_Required work:_ The required answer is an exact copy of every entry underneath.

_Collected data:_
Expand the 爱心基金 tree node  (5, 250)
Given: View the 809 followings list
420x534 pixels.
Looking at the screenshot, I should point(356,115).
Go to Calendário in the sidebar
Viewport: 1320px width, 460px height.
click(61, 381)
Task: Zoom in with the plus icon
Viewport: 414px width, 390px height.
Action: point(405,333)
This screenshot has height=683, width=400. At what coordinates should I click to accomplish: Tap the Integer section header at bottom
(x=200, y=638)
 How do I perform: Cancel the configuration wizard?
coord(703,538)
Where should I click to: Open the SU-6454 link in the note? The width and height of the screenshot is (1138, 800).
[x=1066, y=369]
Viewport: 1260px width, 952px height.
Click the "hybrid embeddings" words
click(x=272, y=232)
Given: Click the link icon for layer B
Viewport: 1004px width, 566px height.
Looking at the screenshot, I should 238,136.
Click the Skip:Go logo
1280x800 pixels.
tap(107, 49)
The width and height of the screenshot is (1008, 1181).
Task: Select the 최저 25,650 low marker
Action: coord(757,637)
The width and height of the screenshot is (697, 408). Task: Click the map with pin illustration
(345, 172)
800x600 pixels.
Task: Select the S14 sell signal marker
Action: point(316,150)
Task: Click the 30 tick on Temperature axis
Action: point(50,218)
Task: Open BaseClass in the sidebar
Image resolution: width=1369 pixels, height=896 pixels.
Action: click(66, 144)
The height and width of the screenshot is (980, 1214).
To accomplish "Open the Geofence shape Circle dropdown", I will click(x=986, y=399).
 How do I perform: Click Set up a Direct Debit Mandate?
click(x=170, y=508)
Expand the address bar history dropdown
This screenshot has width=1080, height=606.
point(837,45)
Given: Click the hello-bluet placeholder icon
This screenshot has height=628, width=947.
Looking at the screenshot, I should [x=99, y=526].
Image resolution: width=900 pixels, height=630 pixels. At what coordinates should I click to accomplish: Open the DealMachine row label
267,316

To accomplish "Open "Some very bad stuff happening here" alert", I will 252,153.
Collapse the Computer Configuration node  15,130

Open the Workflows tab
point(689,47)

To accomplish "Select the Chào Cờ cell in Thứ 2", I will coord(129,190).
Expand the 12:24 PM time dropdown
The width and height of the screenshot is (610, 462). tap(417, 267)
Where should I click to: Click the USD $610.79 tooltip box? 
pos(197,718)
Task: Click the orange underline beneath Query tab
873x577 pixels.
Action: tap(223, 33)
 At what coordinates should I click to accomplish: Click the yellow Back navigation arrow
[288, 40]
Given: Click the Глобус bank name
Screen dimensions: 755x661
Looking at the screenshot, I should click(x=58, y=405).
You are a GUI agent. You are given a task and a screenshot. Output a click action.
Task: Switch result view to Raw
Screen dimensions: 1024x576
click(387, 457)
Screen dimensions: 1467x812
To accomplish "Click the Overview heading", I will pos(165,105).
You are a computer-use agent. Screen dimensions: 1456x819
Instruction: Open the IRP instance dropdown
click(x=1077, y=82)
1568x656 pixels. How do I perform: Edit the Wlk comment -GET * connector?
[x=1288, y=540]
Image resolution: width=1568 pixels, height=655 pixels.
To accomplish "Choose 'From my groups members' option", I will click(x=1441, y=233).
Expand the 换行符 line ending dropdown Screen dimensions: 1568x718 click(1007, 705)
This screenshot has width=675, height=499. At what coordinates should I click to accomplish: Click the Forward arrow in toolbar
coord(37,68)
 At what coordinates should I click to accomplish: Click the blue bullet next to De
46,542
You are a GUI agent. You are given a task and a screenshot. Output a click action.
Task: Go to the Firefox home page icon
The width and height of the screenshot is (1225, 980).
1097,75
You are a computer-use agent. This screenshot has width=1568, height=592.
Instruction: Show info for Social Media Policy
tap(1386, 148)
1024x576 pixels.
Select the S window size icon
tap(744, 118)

_Response box:_
Expand the 爱心基金 tree node  (5, 250)
Given: View the 809 followings list
420x534 pixels.
Looking at the screenshot, I should point(356,115).
Go to Calendário in the sidebar
Viewport: 1320px width, 460px height.
click(61, 381)
Task: Zoom in with the plus icon
Viewport: 414px width, 390px height.
Action: point(405,333)
This screenshot has height=683, width=400. At what coordinates should I click to accomplish: Tap the Integer section header at bottom
(x=200, y=638)
 How do I perform: Cancel the configuration wizard?
coord(703,538)
Where should I click to: Open the SU-6454 link in the note? The width and height of the screenshot is (1138, 800).
[x=1066, y=369]
Viewport: 1260px width, 952px height.
Click the "hybrid embeddings" words
click(x=272, y=232)
Given: Click the link icon for layer B
Viewport: 1004px width, 566px height.
Looking at the screenshot, I should 238,136.
Click the Skip:Go logo
1280x800 pixels.
tap(107, 49)
The width and height of the screenshot is (1008, 1181).
Task: Select the 최저 25,650 low marker
Action: coord(757,637)
The width and height of the screenshot is (697, 408). Task: Click the map with pin illustration
(345, 172)
800x600 pixels.
Task: Select the S14 sell signal marker
Action: point(316,150)
Task: Click the 30 tick on Temperature axis
Action: point(50,218)
Task: Open BaseClass in the sidebar
Image resolution: width=1369 pixels, height=896 pixels.
Action: click(66, 144)
The height and width of the screenshot is (980, 1214).
To accomplish "Open the Geofence shape Circle dropdown", I will click(x=986, y=399).
 How do I perform: Click Set up a Direct Debit Mandate?
click(x=170, y=508)
Expand the address bar history dropdown
This screenshot has width=1080, height=606.
point(837,45)
Given: Click the hello-bluet placeholder icon
This screenshot has height=628, width=947.
Looking at the screenshot, I should [x=99, y=526].
Image resolution: width=900 pixels, height=630 pixels. At what coordinates should I click to accomplish: Open the DealMachine row label
267,316

To accomplish "Open "Some very bad stuff happening here" alert", I will 252,153.
Collapse the Computer Configuration node  15,130

Open the Workflows tab
point(689,47)

To accomplish "Select the Chào Cờ cell in Thứ 2", I will coord(129,190).
Expand the 12:24 PM time dropdown
The width and height of the screenshot is (610, 462). tap(417, 267)
Where should I click to: Click the USD $610.79 tooltip box? 
pos(197,718)
Task: Click the orange underline beneath Query tab
873x577 pixels.
Action: tap(223, 33)
 At what coordinates should I click to accomplish: Click the yellow Back navigation arrow
[288, 40]
Given: Click the Глобус bank name
Screen dimensions: 755x661
Looking at the screenshot, I should click(x=58, y=405).
You are a GUI agent. You are given a task and a screenshot. Output a click action.
Task: Switch result view to Raw
Screen dimensions: 1024x576
click(387, 457)
Screen dimensions: 1467x812
To accomplish "Click the Overview heading", I will pos(165,105).
You are a computer-use agent. Screen dimensions: 1456x819
Instruction: Open the IRP instance dropdown
click(x=1077, y=82)
1568x656 pixels. How do I perform: Edit the Wlk comment -GET * connector?
[x=1288, y=540]
Image resolution: width=1568 pixels, height=655 pixels.
To accomplish "Choose 'From my groups members' option", I will click(x=1441, y=233).
Expand the 换行符 line ending dropdown Screen dimensions: 1568x718 click(1007, 705)
This screenshot has width=675, height=499. At what coordinates should I click to accomplish: Click the Forward arrow in toolbar
coord(37,68)
 At what coordinates should I click to accomplish: Click the blue bullet next to De
46,542
You are a GUI agent. You are given a task and a screenshot. Output a click action.
Task: Go to the Firefox home page icon
The width and height of the screenshot is (1225, 980).
1097,75
You are a computer-use agent. This screenshot has width=1568, height=592.
Instruction: Show info for Social Media Policy
tap(1386, 148)
1024x576 pixels.
Select the S window size icon
tap(744, 118)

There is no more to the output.